- PROBLEM TO WORK ON -
In the material below, find the line with "391x646 pixels." and the line with "Viewport: 952px width, 1236px height.", then output those two lines and every line between them, exactly.

Top of DATA SHOWN

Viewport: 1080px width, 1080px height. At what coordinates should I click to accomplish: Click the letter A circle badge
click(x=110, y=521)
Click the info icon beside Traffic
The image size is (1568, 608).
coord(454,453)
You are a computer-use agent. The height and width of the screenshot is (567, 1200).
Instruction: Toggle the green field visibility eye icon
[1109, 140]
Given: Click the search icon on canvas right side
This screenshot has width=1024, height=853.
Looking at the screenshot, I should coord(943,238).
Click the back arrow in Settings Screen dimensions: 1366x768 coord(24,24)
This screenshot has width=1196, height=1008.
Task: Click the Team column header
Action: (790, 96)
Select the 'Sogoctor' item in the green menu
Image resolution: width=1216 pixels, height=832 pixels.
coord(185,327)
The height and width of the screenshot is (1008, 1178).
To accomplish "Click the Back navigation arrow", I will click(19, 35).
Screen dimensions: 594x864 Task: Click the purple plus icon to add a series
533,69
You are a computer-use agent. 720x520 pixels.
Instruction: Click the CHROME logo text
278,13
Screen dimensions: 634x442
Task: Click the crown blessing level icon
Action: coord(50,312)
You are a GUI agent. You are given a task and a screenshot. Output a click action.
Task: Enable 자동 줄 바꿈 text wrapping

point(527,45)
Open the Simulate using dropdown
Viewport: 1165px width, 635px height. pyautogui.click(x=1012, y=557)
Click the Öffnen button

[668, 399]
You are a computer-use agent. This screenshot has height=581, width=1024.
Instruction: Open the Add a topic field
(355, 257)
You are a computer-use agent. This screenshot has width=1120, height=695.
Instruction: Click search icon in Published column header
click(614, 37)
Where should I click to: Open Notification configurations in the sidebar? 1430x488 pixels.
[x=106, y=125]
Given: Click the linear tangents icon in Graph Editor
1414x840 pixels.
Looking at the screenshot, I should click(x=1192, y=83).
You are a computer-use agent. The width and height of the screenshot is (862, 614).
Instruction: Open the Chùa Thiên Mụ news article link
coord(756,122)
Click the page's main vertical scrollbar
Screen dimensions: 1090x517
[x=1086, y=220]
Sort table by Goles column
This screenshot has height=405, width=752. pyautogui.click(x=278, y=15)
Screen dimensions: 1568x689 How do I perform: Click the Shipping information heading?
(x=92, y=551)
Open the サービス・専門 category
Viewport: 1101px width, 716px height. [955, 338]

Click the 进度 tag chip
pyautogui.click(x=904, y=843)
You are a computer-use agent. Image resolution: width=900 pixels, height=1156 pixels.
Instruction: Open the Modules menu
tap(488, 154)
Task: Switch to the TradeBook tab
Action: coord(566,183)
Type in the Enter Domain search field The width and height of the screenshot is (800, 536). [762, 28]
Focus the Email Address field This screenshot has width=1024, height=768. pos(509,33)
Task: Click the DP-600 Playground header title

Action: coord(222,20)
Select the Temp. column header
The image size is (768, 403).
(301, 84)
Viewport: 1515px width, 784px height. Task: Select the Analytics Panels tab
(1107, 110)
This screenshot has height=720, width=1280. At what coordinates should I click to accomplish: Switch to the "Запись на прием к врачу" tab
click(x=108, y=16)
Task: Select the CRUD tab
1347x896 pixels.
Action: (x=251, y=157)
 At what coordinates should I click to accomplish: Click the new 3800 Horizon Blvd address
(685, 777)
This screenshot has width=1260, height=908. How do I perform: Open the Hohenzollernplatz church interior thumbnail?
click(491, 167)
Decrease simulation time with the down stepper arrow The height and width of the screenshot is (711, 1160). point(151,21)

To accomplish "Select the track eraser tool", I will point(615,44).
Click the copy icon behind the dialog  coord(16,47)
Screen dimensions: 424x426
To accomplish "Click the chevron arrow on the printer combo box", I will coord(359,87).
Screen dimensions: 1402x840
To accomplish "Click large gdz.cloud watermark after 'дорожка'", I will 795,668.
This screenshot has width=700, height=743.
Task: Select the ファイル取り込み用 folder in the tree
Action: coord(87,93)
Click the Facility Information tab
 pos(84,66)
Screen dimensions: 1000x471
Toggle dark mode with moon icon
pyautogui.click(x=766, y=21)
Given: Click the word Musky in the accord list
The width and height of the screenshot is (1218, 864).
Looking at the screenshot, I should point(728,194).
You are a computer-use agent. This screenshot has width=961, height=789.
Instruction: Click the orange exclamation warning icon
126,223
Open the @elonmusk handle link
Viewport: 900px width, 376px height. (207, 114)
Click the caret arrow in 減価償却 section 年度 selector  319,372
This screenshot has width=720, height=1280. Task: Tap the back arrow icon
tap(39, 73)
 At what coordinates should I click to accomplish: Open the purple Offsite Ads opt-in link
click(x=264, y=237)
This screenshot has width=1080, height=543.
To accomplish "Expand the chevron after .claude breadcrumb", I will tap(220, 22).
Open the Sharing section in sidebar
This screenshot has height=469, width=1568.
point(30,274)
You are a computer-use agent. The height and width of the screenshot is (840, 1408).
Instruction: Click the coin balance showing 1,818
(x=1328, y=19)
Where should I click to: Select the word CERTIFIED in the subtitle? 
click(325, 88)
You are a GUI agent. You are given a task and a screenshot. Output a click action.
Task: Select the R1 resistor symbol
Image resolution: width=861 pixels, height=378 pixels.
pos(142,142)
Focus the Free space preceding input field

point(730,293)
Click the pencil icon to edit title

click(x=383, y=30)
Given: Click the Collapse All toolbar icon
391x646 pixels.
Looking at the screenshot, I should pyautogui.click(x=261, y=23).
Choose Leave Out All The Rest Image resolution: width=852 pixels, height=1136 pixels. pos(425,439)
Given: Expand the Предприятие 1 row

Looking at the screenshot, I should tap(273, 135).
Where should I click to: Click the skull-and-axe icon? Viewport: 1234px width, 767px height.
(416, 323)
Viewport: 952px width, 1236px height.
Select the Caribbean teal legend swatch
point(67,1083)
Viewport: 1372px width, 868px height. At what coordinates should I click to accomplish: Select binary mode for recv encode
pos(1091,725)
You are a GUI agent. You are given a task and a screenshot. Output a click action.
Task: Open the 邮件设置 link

Bottom of DATA SHOWN

- FINISHED TASK -
391x646 pixels.
Looking at the screenshot, I should pyautogui.click(x=261, y=23).
Choose Leave Out All The Rest Image resolution: width=852 pixels, height=1136 pixels. pos(425,439)
Given: Expand the Предприятие 1 row

Looking at the screenshot, I should tap(273, 135).
Where should I click to: Click the skull-and-axe icon? Viewport: 1234px width, 767px height.
(416, 323)
Viewport: 952px width, 1236px height.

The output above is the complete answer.